Using targets for reproducible workflows

class: right, bottom, title-slide

# Using <code>targets</code> for reproducible workflows
### Noam Ross
### EcoHealth Methods and Models Meeting, 2021-09-01

---

# Goals of today

* A brief (re)introduction to reproducibility

* The `targets` package as part of toolbox for analysis projects at EHA

* Walkthrough of a basic project using `targets`

* Resources for in-depth learning
---

# Why Reproducibility?

* Not so much so that others can re-create, but so others can _build on to of_ your work:

>  "We thank Olival and colleagues for releasing comprehensive code for their reproducible analyses, allowing us to adapt it for our own purposes and easily compare results." [Shaw et. al. 2020](https://doi.org/10.1111/mec.15463)

* To reduce the effort needed for revisions, and re-activating the project after a period of dormancy.

* To speed up the process of adopting the project for new applications.

---

# Parts of (Computational) Reproducibility (and related tools)

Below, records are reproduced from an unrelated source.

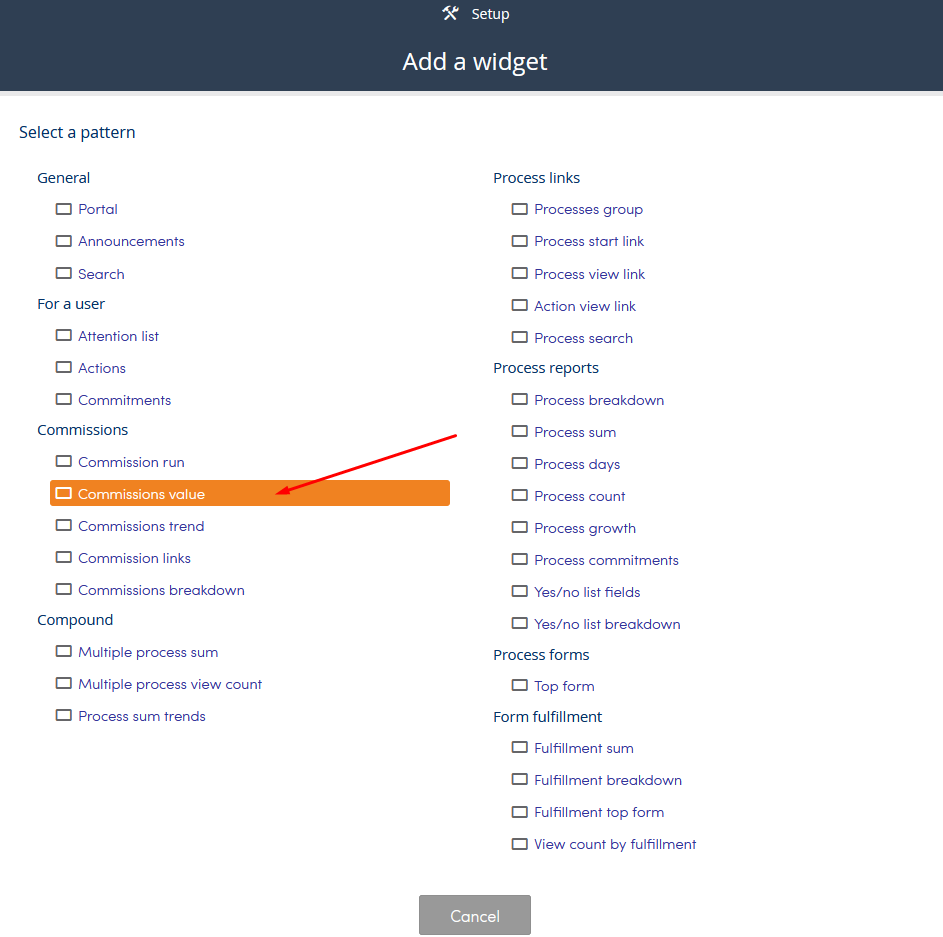Choose the Fulfillment top form pattern
This screenshot has width=943, height=937.
point(599,813)
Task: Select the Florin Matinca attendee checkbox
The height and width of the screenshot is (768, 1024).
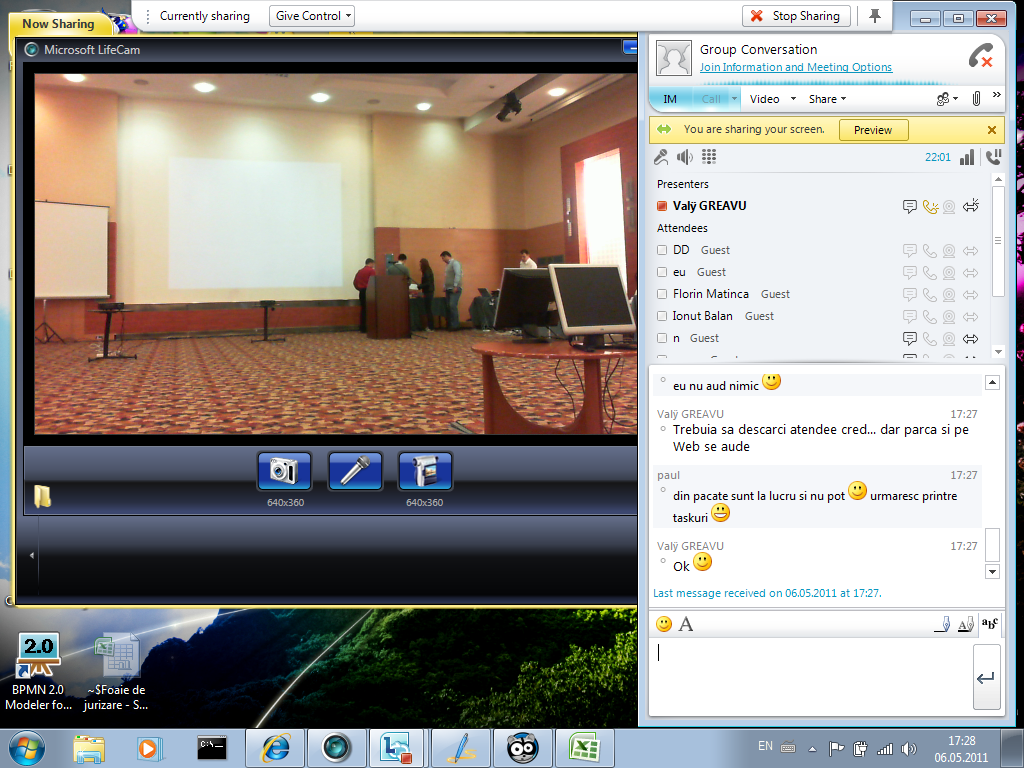Action: coord(662,294)
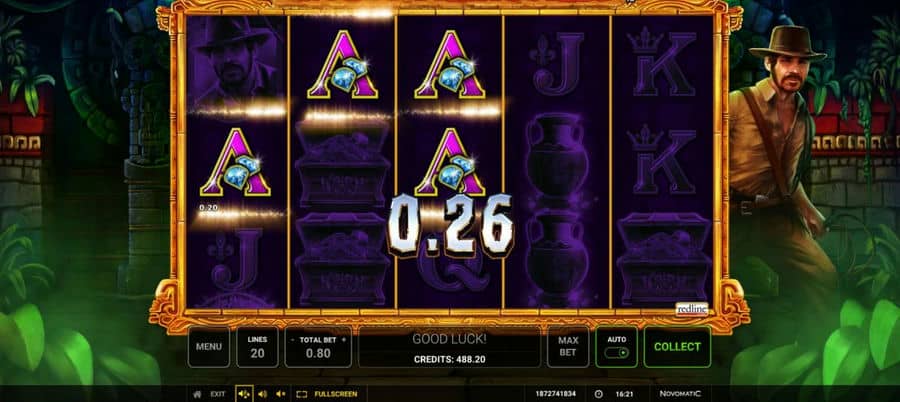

* _Workflow_: Re-creating the same set of steps done originally (`targets`)

* _Environment_: Computing with the same software (and hardware) (renv and Docker)

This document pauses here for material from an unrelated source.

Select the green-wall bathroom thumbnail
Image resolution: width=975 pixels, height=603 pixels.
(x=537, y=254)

* _Versioning_: The above with different versions for the project (git, GitHub, database snapshots)

* _Testing_: Automatically checking that your code is working as expected (`testthat`, `assertr`, `validate`, continuous integration)

* _Access_: Having access to the source data and resources (repositories, databases)

* _Documentation_: Instructions for all of the above (markdown, roxygen)

---

# `targets` mostly supports _workflow_, which helps with other things

* `targets` repositories generally have a common structure, making them easier to
  document and share

* With good coding practices, _some_ "self-documentation" occurs in the steps
  of your analysis.
  
* Some of your environment (packages used) is captured in a `targets` set up.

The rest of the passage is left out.